Anche nella delegazione USA vi sono forti contrasti tra democratici – in quel momento il presidente era Barack Obama – e repubblicani, con tensioni anche interne ai due partiti dovute all’avvicinarsi delle elezioni presidenziali del 2016. Tutte le trattative si svolgono sotto l’onnipresente controllo del Mossad, il non invitato servizio segreto israeliano, che si muove al di là di qualunque vincolo internazionale e con stretti contatti con i rappresentanti USA.
La storia personale tra Payam e Alexandra, frutto di fantasia, tiene attaccato allo schermo un ampio pubblico che non sarebbe stato altrimenti interessato a seguire un documentario sulle vicende del 2015 sul nucleare iraniano, ma nel medesimo tempo non distorce la narrazione di fatti storici.
“Mi calo nei retroscena della diplomazia per raccontare i costi umani del potere in un dramma intimo e avvincente. Cerco di rivelare con occhio da documentarista le crepe del protocollo e i fragili legami dietro le grandi sfide” ha dichiarato il regista.

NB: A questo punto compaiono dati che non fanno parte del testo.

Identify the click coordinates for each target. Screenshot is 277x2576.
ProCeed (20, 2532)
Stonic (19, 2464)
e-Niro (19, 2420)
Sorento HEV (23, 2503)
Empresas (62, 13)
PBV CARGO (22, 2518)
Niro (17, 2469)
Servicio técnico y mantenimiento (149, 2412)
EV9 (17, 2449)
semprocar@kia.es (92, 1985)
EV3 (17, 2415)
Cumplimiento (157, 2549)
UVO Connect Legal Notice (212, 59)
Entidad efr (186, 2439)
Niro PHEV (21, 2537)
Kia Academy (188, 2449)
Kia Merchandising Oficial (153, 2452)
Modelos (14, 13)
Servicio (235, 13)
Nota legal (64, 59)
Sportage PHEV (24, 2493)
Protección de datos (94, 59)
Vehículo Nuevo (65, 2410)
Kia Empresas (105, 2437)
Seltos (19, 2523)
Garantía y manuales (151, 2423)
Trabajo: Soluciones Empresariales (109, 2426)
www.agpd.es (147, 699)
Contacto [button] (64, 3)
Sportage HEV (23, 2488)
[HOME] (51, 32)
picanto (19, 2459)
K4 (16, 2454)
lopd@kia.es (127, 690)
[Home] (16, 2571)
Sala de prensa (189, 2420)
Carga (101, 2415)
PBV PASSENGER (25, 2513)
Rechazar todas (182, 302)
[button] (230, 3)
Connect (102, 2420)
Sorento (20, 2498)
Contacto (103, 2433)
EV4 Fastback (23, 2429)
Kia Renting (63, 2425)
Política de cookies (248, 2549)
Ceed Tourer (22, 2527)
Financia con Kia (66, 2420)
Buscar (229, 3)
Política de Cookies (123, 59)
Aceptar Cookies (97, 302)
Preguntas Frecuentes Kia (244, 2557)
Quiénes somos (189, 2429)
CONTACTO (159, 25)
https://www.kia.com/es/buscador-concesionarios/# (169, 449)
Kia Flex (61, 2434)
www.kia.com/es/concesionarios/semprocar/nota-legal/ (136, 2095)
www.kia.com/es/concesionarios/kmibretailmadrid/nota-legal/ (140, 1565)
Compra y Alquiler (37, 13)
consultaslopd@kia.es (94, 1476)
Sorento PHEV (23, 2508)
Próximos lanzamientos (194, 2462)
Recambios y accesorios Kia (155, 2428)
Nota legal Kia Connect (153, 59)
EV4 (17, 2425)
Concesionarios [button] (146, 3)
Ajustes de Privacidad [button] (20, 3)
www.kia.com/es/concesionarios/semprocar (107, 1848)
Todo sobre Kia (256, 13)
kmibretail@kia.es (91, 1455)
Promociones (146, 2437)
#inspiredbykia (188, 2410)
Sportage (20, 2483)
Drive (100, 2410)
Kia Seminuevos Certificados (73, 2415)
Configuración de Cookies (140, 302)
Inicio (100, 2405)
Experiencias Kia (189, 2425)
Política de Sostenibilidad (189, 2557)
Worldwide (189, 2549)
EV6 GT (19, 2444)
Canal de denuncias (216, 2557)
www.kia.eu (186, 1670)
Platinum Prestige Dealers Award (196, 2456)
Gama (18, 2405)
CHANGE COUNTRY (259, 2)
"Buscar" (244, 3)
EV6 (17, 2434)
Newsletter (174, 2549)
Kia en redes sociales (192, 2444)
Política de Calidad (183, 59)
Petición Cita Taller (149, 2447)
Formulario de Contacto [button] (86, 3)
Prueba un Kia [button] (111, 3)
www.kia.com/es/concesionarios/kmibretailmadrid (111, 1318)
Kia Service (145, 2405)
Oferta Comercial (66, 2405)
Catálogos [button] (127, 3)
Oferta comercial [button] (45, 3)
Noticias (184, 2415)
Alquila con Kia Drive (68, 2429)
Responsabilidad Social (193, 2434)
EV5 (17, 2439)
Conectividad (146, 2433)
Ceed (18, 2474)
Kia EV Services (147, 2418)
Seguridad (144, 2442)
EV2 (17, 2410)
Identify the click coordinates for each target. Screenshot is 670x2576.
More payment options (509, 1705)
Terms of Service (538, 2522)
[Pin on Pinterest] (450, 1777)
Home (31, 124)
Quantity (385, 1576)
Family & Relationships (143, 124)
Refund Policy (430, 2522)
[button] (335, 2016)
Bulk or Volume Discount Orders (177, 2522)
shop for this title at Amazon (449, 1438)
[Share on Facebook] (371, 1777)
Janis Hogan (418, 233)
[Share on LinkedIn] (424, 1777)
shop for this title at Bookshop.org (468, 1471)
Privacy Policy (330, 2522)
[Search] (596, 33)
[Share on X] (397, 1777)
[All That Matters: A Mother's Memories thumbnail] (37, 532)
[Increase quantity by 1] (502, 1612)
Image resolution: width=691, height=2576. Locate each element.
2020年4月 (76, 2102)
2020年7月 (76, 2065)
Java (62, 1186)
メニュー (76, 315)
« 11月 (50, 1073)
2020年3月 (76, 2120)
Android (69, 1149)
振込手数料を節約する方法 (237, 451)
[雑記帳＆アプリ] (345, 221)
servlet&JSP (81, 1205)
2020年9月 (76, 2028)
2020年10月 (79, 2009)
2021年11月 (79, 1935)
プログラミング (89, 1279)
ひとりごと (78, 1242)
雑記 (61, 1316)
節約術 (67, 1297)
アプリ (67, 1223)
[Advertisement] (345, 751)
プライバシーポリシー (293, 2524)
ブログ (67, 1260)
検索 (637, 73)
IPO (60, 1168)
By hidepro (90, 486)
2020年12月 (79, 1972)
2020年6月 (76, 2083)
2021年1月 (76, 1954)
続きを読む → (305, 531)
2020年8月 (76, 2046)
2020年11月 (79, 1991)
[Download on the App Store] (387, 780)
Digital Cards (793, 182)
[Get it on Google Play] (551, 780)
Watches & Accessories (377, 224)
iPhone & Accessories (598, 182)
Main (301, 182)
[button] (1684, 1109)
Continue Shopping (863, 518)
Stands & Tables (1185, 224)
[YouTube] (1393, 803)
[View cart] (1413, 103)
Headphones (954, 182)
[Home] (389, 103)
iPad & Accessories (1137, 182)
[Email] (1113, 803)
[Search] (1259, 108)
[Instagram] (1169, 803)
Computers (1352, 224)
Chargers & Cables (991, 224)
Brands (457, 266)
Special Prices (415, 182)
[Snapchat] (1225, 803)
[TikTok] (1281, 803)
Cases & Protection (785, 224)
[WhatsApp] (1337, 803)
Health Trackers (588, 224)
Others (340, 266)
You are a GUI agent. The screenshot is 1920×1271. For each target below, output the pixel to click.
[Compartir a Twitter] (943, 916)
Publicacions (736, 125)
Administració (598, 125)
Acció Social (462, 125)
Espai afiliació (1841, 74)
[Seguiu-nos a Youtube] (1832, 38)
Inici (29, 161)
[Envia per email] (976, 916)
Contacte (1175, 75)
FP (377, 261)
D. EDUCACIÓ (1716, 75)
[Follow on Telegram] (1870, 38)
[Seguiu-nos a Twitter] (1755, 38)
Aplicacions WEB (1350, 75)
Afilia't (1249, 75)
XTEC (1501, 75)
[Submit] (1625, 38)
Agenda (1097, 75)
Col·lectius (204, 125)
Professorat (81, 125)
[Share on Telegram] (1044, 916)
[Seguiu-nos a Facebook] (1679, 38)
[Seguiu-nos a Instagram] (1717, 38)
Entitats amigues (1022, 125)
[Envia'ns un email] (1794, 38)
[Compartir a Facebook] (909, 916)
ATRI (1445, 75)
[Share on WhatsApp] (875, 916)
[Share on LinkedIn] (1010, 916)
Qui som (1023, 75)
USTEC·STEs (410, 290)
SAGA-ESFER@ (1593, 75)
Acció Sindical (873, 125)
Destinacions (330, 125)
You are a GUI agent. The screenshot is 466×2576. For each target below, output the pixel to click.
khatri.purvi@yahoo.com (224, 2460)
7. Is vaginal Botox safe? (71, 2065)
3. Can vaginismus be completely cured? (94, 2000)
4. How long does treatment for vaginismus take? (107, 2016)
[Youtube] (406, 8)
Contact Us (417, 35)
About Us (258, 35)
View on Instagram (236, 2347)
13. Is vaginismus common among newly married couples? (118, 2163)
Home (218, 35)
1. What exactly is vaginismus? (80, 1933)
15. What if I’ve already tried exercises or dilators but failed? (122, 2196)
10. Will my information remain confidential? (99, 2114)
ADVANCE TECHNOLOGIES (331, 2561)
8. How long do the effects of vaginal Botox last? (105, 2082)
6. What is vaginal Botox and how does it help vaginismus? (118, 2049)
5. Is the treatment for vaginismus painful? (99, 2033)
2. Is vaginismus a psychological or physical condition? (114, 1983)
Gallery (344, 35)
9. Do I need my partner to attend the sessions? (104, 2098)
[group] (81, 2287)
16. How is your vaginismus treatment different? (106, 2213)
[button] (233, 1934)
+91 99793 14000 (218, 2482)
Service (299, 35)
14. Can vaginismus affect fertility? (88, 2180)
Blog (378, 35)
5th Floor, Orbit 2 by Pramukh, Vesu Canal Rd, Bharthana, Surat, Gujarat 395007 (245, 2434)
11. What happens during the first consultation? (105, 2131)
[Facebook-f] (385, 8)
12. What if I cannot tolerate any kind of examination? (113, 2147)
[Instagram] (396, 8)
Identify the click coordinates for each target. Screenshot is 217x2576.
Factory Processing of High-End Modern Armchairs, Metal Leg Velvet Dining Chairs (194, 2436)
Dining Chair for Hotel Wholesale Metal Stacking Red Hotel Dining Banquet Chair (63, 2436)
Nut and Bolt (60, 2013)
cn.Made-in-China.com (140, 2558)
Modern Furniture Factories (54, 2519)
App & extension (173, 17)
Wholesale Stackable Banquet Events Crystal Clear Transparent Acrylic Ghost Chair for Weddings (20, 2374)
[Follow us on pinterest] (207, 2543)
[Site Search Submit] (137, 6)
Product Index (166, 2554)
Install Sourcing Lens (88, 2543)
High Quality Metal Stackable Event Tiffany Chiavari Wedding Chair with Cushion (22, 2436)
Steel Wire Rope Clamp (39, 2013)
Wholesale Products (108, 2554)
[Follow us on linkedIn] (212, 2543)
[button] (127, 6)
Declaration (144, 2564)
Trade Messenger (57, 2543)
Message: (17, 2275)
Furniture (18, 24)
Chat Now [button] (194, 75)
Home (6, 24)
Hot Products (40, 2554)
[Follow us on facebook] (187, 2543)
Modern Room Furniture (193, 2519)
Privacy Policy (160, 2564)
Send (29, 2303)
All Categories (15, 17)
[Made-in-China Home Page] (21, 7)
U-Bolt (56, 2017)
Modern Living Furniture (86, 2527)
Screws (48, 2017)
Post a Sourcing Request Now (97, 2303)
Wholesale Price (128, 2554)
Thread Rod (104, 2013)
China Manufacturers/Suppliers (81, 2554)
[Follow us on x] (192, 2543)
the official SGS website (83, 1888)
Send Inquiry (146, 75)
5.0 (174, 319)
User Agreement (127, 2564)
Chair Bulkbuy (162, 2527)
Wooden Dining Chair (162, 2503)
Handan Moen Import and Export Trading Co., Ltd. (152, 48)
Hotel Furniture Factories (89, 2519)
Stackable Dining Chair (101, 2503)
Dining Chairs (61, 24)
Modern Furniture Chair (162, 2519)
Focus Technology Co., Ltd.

Un esperimento a mio parere riuscito che, seppure in modo romanzato, ben illustra le numerose e imprevedibili variabili presenti in simili trattative, la complessità di ogni campo, ben al di fuori della semplice contrapposizione uno contro uno, il ruolo di soggetti terzi che formalmente non fanno parte delle delegazioni ufficiali ma talvolta sono determinanti, i complessi intrecci di interessi spesso solo apparentemente estranei al merito della discussione.
Il tutto con un occhio particolare d’attenzione a quello che avviene dietro le quinte, dove si muovono i servizi segreti con non poche contraddizioni al loro interno.
Può benissimo essere che alcuni passaggi, in particolare la descrizione delle contraddizioni interne a Iran e Usa, siano in parte frutto di fantasia e di un’interpretazione soggettiva, ma questo non rende meno interessante la descrizione del contesto soprattutto quando questo è ancora di drammatica attualità.